## Task instructions
Skipping all pictures, print exactly the lines below from the one with "Open the Chat tab" through the final line.

## Source data

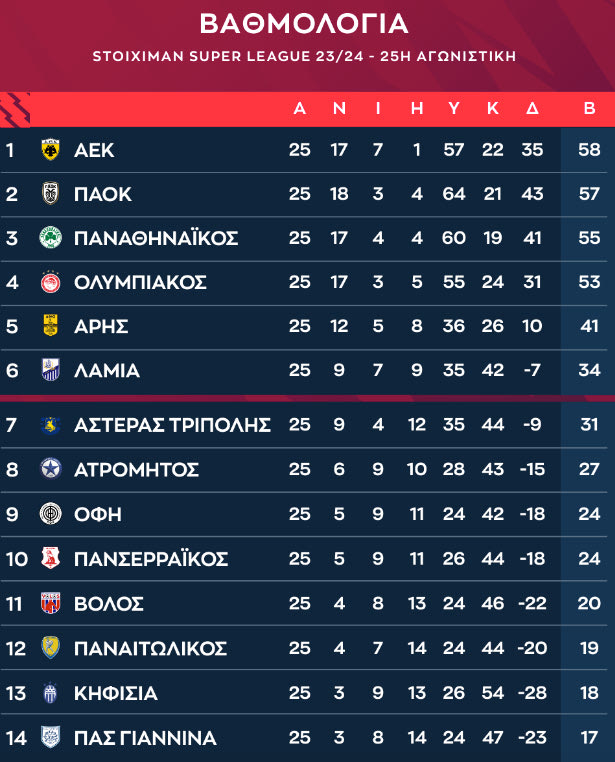Click the Πανσερραϊκός red crest

pos(49,558)
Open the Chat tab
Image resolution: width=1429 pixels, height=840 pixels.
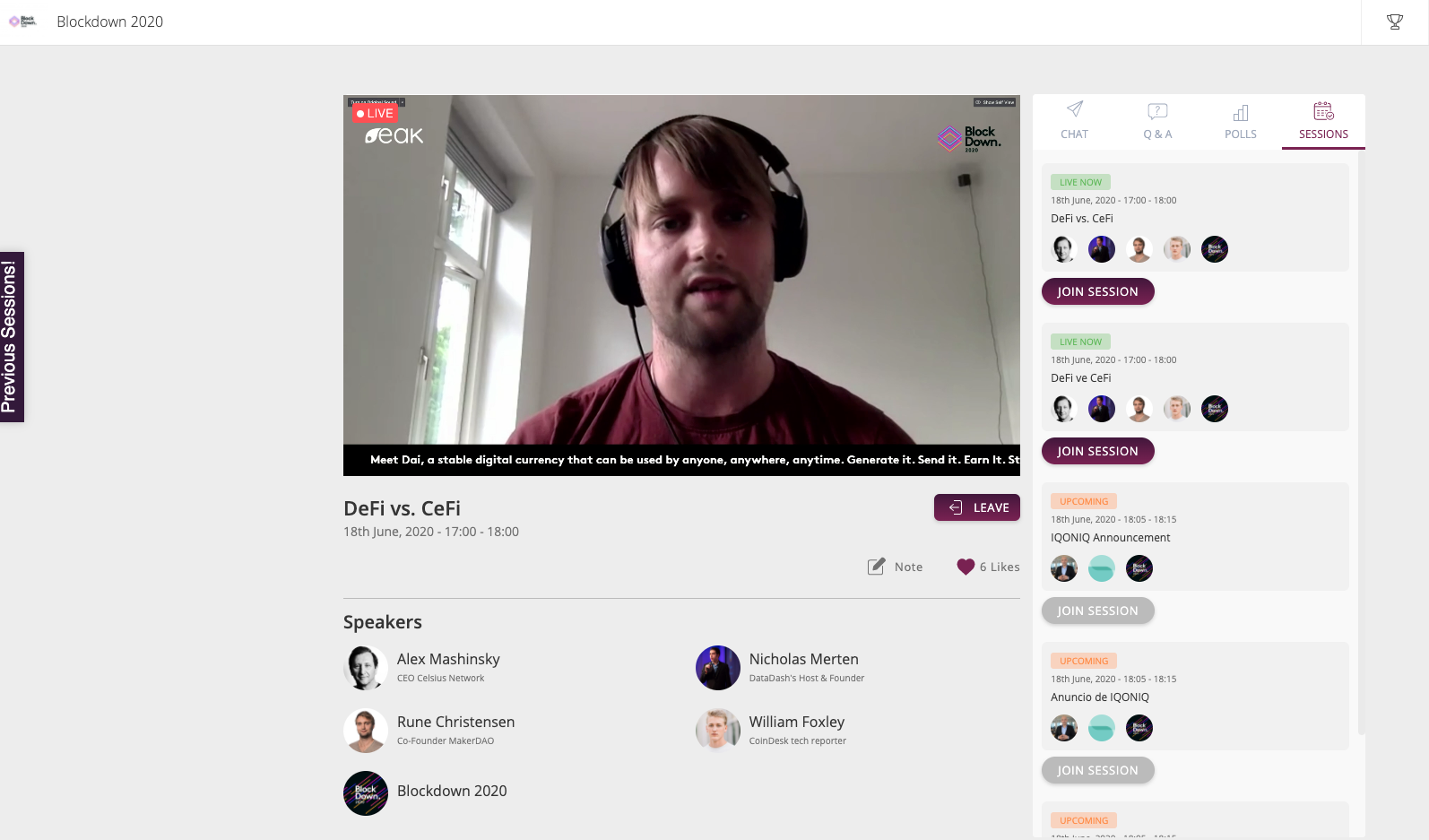(x=1074, y=121)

## Exercise solution
Open the Chat tab
Image resolution: width=1429 pixels, height=840 pixels.
(x=1074, y=121)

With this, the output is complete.